About this task
Once the records have been read, set every one down as it stands.

Data extracted from a collection:
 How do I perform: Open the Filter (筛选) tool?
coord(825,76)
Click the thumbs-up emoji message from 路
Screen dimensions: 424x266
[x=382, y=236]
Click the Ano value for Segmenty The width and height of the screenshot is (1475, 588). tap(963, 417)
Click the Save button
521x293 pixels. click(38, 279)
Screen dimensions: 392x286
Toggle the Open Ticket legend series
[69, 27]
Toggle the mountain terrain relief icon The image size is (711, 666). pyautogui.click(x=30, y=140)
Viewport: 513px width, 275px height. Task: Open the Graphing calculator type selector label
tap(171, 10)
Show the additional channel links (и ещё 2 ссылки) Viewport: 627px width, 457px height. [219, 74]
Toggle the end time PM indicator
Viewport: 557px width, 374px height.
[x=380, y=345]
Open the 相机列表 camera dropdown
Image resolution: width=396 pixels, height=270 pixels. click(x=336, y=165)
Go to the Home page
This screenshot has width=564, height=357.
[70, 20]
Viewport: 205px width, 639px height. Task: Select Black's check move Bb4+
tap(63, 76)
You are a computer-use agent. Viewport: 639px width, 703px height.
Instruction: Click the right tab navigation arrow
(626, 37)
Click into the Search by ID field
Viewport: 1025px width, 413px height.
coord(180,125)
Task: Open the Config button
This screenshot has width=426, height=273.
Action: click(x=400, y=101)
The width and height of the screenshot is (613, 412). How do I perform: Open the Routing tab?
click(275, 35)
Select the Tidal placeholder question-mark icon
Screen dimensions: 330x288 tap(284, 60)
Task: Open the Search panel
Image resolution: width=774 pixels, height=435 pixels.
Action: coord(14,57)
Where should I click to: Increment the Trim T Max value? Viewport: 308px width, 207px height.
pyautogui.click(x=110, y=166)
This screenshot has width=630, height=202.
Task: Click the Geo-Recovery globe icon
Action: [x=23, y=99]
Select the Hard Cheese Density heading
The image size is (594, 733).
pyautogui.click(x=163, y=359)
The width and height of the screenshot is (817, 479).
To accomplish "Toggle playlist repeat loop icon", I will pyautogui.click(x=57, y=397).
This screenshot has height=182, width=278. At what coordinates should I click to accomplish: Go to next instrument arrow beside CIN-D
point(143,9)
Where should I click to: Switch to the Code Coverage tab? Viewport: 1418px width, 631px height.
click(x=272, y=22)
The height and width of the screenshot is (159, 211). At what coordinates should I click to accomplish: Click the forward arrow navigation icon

Answer below
 How do I perform: Open the Filter (筛选) tool?
coord(825,76)
Click the thumbs-up emoji message from 路
Screen dimensions: 424x266
[x=382, y=236]
Click the Ano value for Segmenty The width and height of the screenshot is (1475, 588). tap(963, 417)
Click the Save button
521x293 pixels. click(38, 279)
Screen dimensions: 392x286
Toggle the Open Ticket legend series
[69, 27]
Toggle the mountain terrain relief icon The image size is (711, 666). pyautogui.click(x=30, y=140)
Viewport: 513px width, 275px height. Task: Open the Graphing calculator type selector label
tap(171, 10)
Show the additional channel links (и ещё 2 ссылки) Viewport: 627px width, 457px height. [219, 74]
Toggle the end time PM indicator
Viewport: 557px width, 374px height.
[x=380, y=345]
Open the 相机列表 camera dropdown
Image resolution: width=396 pixels, height=270 pixels. click(x=336, y=165)
Go to the Home page
This screenshot has width=564, height=357.
[70, 20]
Viewport: 205px width, 639px height. Task: Select Black's check move Bb4+
tap(63, 76)
You are a computer-use agent. Viewport: 639px width, 703px height.
Instruction: Click the right tab navigation arrow
(626, 37)
Click into the Search by ID field
Viewport: 1025px width, 413px height.
coord(180,125)
Task: Open the Config button
This screenshot has width=426, height=273.
Action: click(x=400, y=101)
The width and height of the screenshot is (613, 412). How do I perform: Open the Routing tab?
click(275, 35)
Select the Tidal placeholder question-mark icon
Screen dimensions: 330x288 tap(284, 60)
Task: Open the Search panel
Image resolution: width=774 pixels, height=435 pixels.
Action: coord(14,57)
Where should I click to: Increment the Trim T Max value? Viewport: 308px width, 207px height.
pyautogui.click(x=110, y=166)
This screenshot has width=630, height=202.
Task: Click the Geo-Recovery globe icon
Action: [x=23, y=99]
Select the Hard Cheese Density heading
The image size is (594, 733).
pyautogui.click(x=163, y=359)
The width and height of the screenshot is (817, 479).
To accomplish "Toggle playlist repeat loop icon", I will pyautogui.click(x=57, y=397).
This screenshot has height=182, width=278. At what coordinates should I click to accomplish: Go to next instrument arrow beside CIN-D
point(143,9)
Where should I click to: Switch to the Code Coverage tab? Viewport: 1418px width, 631px height.
click(x=272, y=22)
The height and width of the screenshot is (159, 211). At what coordinates should I click to accomplish: Click the forward arrow navigation icon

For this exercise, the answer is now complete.